Term Meaning in Module 01 Why it matters
artifact A file the build intentionally publishes and expects other work to trust. It separates "real output" from convenience targets like all and clean.
atomic publication Writing to a temporary path first and moving into the final path only after success. It prevents failed builds from leaving behind half-truths at trusted paths.
convergence The build reaches a stable state where a repeated run without meaningful change has nothing to do. It is the shortest practical test for whether the graph is telling the truth.
dependency graph The directed relationship between targets and the prerequisites that justify rebuilding them. It is the real subject of this module; recipes only make sense inside it.
depfile A file, usually emitted by the compiler, that records discovered header dependencies for later runs. It turns header usage into evidence Make can reuse.
hidden input A fact that can change output meaning without appearing as explicit build evidence. Hidden inputs are the usual reason a build works once and lies later.
order-only prerequisite A prerequisite used to guarantee setup without making normal timestamp changes force a rebuild. It helps with directory creation and similar setup edges that are not semantic inputs.
ownership The rule that a particular recipe is responsible for publishing a specific output path. Clear ownership makes review and debugging much easier.
pattern rule A rule that describes a family of targets using %. It reduces repetition, but only works well when the mapping stays obvious in review.
phony target A named command target that does not stand for a real file. Phony targets are useful, but they should not be confused with artifact contracts.
prerequisite An input Make uses when deciding whether a target is out of date. If an input matters and is not here, the graph is incomplete.
recipe The shell commands that publish or update a target.

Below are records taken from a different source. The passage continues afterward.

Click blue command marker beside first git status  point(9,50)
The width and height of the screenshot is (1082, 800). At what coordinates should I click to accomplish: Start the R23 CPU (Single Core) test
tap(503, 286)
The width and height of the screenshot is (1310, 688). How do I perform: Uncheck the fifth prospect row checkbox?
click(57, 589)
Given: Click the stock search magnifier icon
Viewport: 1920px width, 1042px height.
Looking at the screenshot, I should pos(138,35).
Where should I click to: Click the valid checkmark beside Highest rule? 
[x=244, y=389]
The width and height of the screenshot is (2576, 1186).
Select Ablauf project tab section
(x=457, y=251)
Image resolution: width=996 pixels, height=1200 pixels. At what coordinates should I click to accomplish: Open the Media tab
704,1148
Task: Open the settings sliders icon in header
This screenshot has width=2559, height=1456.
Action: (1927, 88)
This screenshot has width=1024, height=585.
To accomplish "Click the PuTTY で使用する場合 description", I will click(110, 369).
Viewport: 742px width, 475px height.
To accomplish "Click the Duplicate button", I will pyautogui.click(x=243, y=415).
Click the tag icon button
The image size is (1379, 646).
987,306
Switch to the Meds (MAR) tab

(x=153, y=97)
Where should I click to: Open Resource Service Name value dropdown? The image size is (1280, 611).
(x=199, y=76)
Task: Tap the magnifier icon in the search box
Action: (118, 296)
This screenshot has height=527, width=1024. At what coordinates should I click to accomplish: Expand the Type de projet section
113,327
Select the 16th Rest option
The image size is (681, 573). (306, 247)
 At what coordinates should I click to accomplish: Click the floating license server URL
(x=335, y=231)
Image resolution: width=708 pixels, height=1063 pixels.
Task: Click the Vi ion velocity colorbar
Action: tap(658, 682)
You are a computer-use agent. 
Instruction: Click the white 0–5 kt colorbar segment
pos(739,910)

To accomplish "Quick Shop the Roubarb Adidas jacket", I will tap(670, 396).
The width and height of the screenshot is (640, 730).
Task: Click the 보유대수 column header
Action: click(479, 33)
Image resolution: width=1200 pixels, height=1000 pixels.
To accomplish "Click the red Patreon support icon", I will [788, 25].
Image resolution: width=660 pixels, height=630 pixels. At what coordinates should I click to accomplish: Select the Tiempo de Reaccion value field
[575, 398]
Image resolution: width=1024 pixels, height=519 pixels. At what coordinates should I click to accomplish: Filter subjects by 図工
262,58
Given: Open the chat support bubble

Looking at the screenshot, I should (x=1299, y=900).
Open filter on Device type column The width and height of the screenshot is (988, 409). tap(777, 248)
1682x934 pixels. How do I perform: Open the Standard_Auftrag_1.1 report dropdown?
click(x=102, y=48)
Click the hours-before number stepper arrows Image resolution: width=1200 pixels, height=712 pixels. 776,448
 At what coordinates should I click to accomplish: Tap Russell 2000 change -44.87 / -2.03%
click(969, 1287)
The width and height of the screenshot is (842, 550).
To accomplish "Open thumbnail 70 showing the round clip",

Recipes do not define truth by themselves; they act inside the graph contract.
semantic input A fact that changes the meaning of an output even if no source file changed. Compiler flags and tool versions often belong here.
stamp A file used to represent the state of a semantic input that would otherwise stay invisible. It gives the graph durable evidence about non-file facts.
target The file or named goal a rule promises to produce or make available. Thinking of a target as a promise is more useful than thinking of it as a label.
truth The condition where the build graph tells Make enough accurate information to make the right rebuild decisions. It is the standard by which every Module 01 design choice should be judged.